Although backups have long been a foundation of effective cyber resilience strategies, their management is much more complex now than it ever has been before, as recognised by Stephan Badesha, CISO at Node4: “This requires continuous oversight and specialist expertise that in-house teams may not always have the capacity to provide. As a result, many organisations turn to managed service providers (MSPs) to deploy and manage their backup solutions. These services are often complemented by security operations centres (SOCs), which provide continuous threat monitoring and incident response across IT environments, including backup infrastructure”.

Badesha furthers: “No backup strategy is complete without a strong recovery plan. Backups have limited value if they cannot be restored quickly and effectively when needed. MSPs can provide the technical expertise to design structured, easy-to-follow backup and recovery plans, supported by regular testing. These plans determine appropriate storage locations based on recovery objectives, sensitivity, and risk profiles. Regular testing will enable organisations to confirm that systems remain operational and provides practical experience of the recovery process, so when the time comes, teams are confident about what they need to do. Ultimately, a backup strategy is only as strong as its ability to perform under pressure”.
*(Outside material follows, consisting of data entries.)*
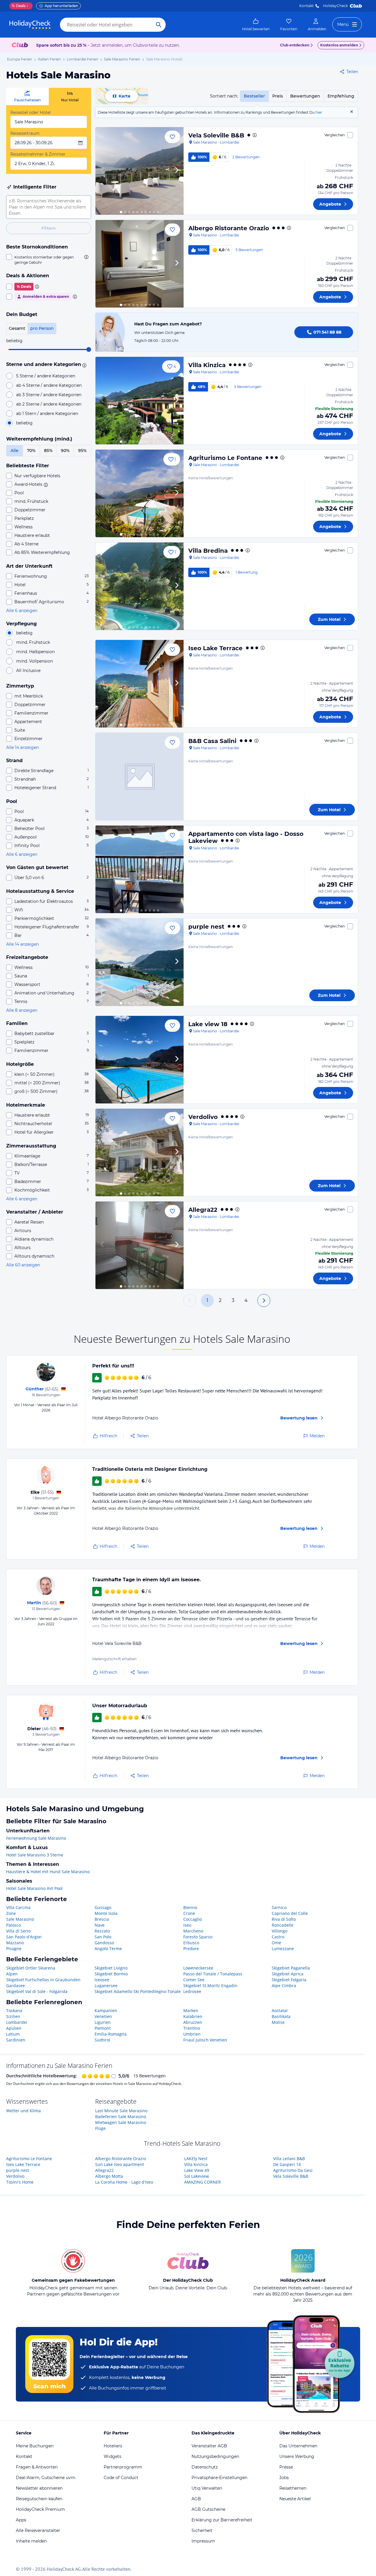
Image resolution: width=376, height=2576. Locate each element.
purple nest (206, 926)
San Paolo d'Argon (24, 1937)
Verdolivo (203, 1116)
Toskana (14, 2010)
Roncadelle (282, 1925)
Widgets (112, 2456)
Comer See (193, 1979)
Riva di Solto (284, 1919)
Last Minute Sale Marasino (121, 2110)
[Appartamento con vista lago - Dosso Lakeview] (139, 869)
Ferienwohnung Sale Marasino (36, 1838)
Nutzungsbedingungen (215, 2456)
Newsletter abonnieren (39, 2488)
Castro (278, 1937)
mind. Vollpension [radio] (34, 661)
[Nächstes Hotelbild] (176, 171)
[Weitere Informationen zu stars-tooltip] (83, 364)
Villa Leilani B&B (289, 2158)
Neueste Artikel (295, 2498)
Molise (278, 2022)
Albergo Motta (109, 2176)
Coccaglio (192, 1919)
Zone (11, 1913)
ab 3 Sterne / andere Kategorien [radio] (48, 394)
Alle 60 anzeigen (23, 1265)
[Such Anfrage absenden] (159, 25)
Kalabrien (192, 2016)
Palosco (13, 1925)
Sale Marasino (20, 1919)
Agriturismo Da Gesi (293, 2170)
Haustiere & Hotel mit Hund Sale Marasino (48, 1871)
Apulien (13, 2028)
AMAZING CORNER (202, 2182)
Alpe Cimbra (284, 1985)
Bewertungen (305, 96)
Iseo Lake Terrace (215, 648)
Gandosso (104, 1942)
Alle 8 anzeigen (21, 1010)
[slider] (88, 349)
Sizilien (13, 2016)
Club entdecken (294, 45)
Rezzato (102, 1931)
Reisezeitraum (25, 133)
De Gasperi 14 (287, 2164)
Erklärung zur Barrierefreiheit (222, 2520)
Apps (21, 2520)
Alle (15, 450)
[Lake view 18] (139, 1059)
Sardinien (15, 2040)
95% (82, 450)
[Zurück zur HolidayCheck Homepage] (30, 24)
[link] (255, 24)
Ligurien (103, 2022)
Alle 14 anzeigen (22, 747)
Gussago (103, 1907)
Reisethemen (292, 2488)
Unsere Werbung (296, 2456)
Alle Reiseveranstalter (38, 2530)
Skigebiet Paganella (291, 1968)
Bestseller (254, 96)
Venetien (103, 2016)
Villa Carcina (18, 1907)
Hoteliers (113, 2446)
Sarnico (279, 1907)
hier (318, 112)
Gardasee (15, 1985)
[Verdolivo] (139, 1152)
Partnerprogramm (123, 2467)
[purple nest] (139, 962)
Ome (276, 1942)
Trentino (191, 2028)
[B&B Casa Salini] (139, 776)
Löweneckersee (198, 1968)
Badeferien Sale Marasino (120, 2116)
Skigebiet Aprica (287, 1974)
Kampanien (106, 2010)
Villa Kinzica (207, 365)
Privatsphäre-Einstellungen (219, 2477)
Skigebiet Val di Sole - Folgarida (37, 1991)
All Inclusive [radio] (28, 670)
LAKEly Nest (195, 2158)
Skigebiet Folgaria (289, 1979)
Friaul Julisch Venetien (205, 2040)
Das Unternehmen (298, 2446)
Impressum (203, 2541)
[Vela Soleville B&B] (139, 171)
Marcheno (193, 1931)
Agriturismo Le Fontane (225, 457)
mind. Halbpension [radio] (35, 651)
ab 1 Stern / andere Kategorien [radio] (47, 413)
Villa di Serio (18, 1931)
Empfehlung (341, 96)
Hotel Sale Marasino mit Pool (34, 1888)
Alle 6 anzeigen (21, 610)
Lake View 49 (196, 2170)
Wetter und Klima (23, 2110)
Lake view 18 (207, 1024)
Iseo (187, 1925)
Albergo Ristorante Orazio (228, 228)
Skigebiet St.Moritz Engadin (210, 1985)
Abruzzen (192, 2022)
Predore (191, 1948)
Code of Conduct (121, 2477)
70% (31, 450)
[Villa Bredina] (139, 586)
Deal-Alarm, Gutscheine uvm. (46, 2477)
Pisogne (13, 1948)
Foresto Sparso (197, 1937)
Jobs (284, 2477)
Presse (286, 2467)
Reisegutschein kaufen (39, 2498)
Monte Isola (106, 1913)
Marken (190, 2010)
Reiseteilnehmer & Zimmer (38, 154)
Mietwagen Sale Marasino (120, 2122)
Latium (13, 2034)
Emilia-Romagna (111, 2034)
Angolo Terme (108, 1948)
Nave (100, 1925)
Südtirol (102, 2040)
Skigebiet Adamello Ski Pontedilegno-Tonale (138, 1991)
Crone (189, 1913)
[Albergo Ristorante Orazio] (139, 263)
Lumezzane (283, 1948)
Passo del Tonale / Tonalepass (212, 1974)
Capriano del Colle (290, 1913)
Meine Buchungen (34, 2446)
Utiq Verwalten (207, 2488)
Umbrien (192, 2034)
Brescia (102, 1919)
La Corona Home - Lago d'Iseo (124, 2182)
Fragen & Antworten (37, 2467)
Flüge (100, 2128)
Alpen (12, 1974)
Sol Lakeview (196, 2176)
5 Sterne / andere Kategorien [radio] (45, 376)
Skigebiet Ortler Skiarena (30, 1968)
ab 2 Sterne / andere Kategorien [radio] (48, 404)
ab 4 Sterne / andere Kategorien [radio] (49, 385)
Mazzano (15, 1942)
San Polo (103, 1937)
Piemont (103, 2028)
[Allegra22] (139, 1245)
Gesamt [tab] (17, 328)
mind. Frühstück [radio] (33, 642)
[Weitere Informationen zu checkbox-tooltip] (86, 257)
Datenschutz (205, 2467)
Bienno (190, 1907)
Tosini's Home (19, 2182)
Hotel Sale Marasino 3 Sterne (34, 1854)
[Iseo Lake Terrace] (139, 683)
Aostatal (280, 2010)
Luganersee (106, 1985)
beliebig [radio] (24, 423)
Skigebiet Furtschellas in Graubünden (43, 1979)
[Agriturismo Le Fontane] (139, 493)
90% (65, 450)
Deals (19, 6)
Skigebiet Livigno (111, 1968)
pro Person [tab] (42, 328)
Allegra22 (202, 1209)
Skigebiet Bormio (111, 1974)
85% (48, 450)
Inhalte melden (31, 2541)
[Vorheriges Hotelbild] (102, 171)
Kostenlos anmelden (339, 45)
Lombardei (16, 2022)
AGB (196, 2498)
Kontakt (306, 6)
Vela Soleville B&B (216, 135)
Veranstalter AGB (209, 2446)
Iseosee (102, 1979)
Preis (277, 96)
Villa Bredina (208, 550)
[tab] (27, 96)
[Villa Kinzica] (139, 400)
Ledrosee (192, 1991)
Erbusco (191, 1942)
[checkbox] (48, 259)
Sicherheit (202, 2530)
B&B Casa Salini (212, 741)
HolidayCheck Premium (40, 2509)
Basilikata (281, 2016)
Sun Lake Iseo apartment (119, 2164)
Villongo (279, 1931)
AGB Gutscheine (208, 2509)
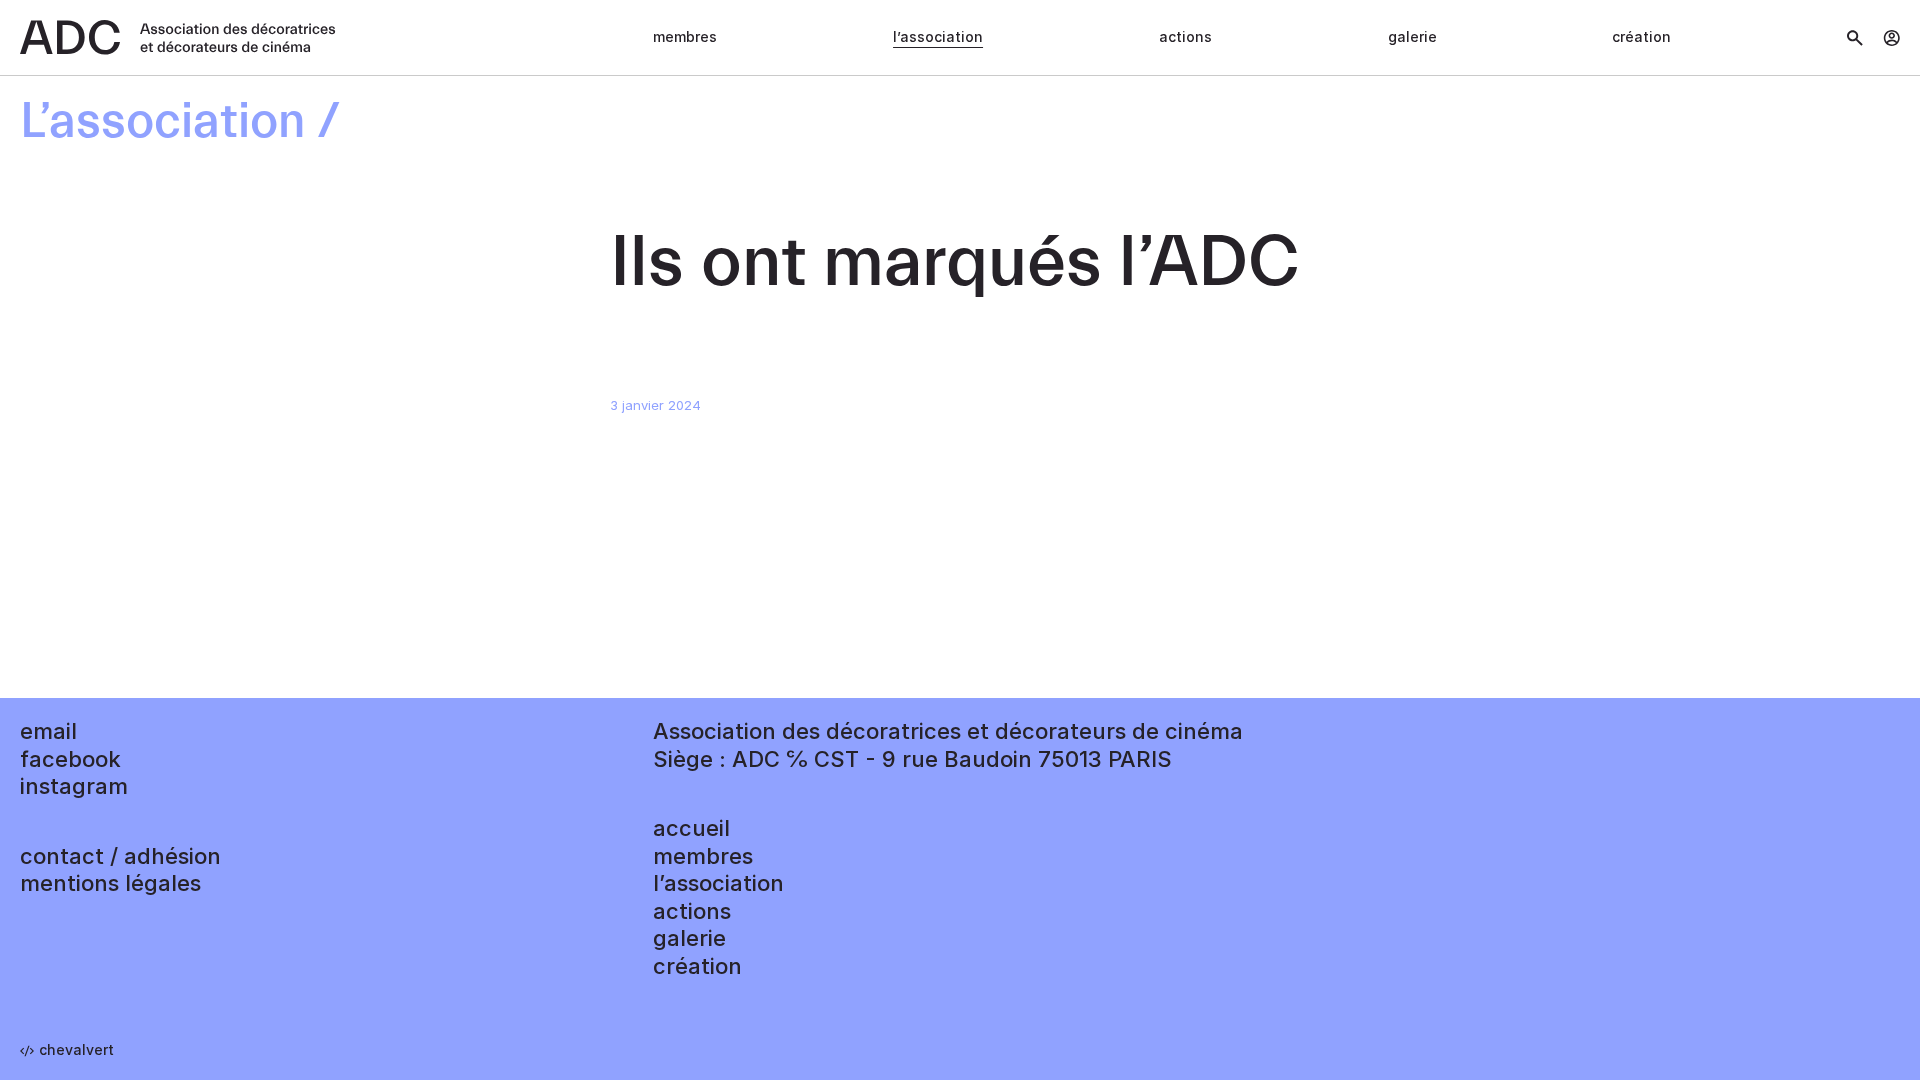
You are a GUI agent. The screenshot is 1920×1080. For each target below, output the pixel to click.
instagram (74, 786)
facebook (70, 759)
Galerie (1412, 36)
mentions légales (110, 883)
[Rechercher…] (1855, 38)
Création (1641, 36)
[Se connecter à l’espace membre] (1891, 38)
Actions (1185, 36)
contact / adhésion (120, 856)
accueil (691, 828)
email (48, 731)
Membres (685, 36)
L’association (938, 36)
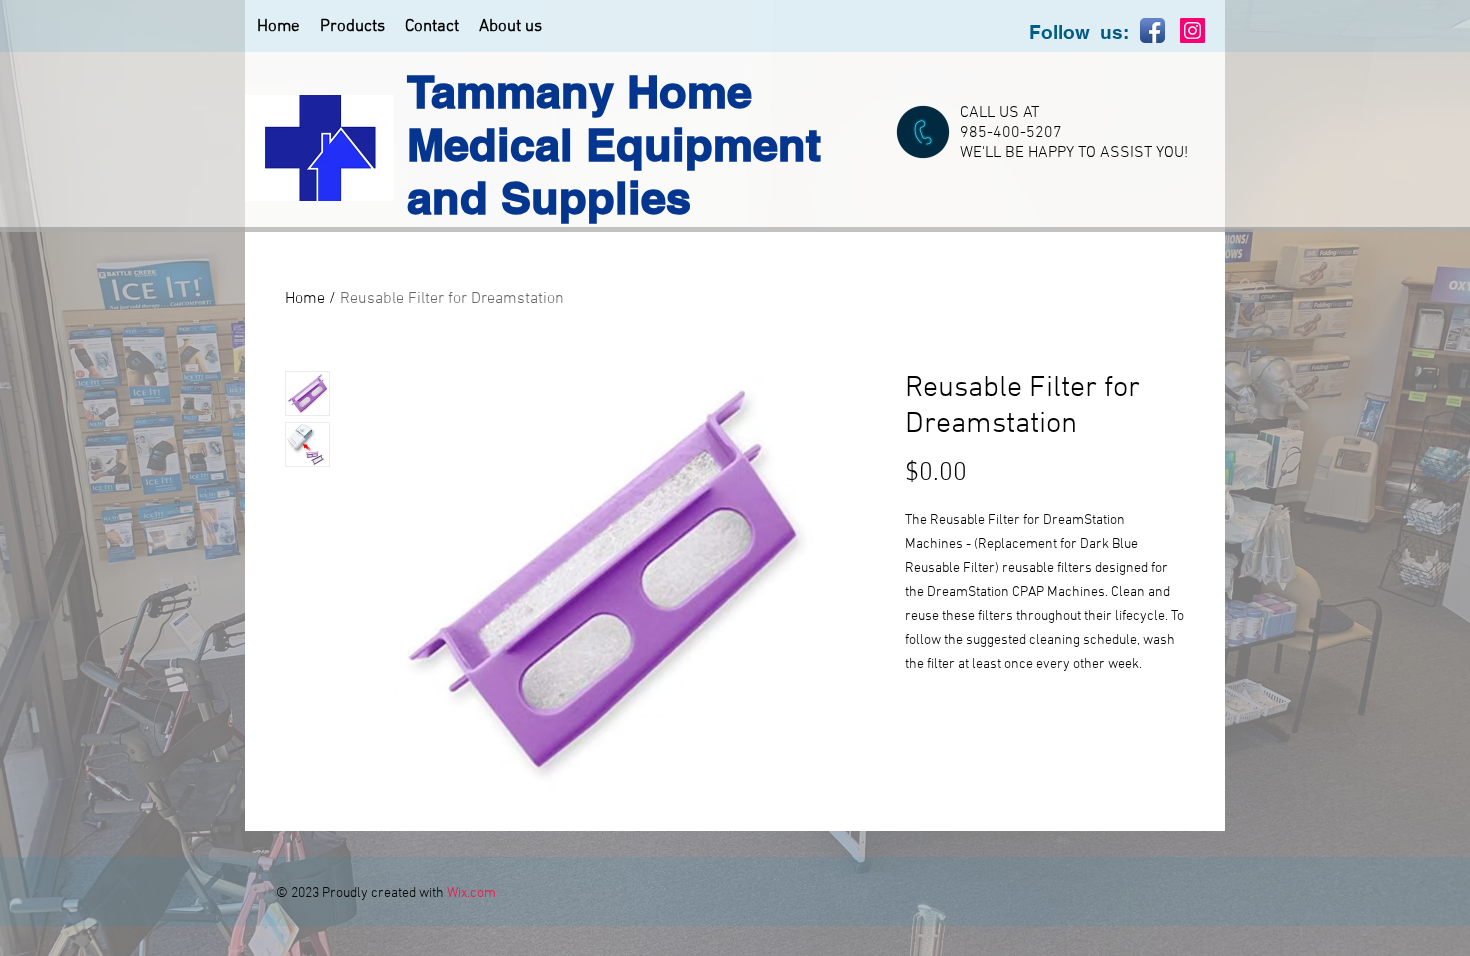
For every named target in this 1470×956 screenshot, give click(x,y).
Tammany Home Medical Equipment (614, 118)
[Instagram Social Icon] (1192, 30)
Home (305, 299)
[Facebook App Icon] (1152, 30)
Consolidating backups in cloud environments

Having witnessed or experienced the swathe of recent high-profile cyber outages and attacks, organisations now need to look at what can be learned to mitigate such impact in the future. Terry Storrar, Managing Director, Leaseweb UK, states that reliable access, performance and protection of mission critical data can never be taken for granted, especially in cloud environments.

“Resilience is now just as important as performance and scalability”, says Storrar. “Cloud platforms provide highly available environments for running applications and storing data. However, backup and recovery strategies remain a shared responsibility between providers and customers. As such, hosting data in the cloud does by no means automatically guarantee it is protected from accidental deletion, misconfiguration or malicious attacks”.

He adds: “That’s why robust backup strategies remain a critical part of modern cloud architecture. It is very common for organisations to adopt layered approaches combining secure cloud-based backups with immutable storage and offline copies. Integrating a combination of different security measures ensures that even if production environments are disrupted, data can be restored quickly with minimal downtime and impact on operations. For organisations running critical workloads in the cloud, backups should never be an afterthought”.

Clearly, backup and recovery strategies are not a one-size-fits-all solution. Organisations must take the time to truly understand the potential threats they may face, and invest in thorough and tailored strategies to keep their data safe in the long run.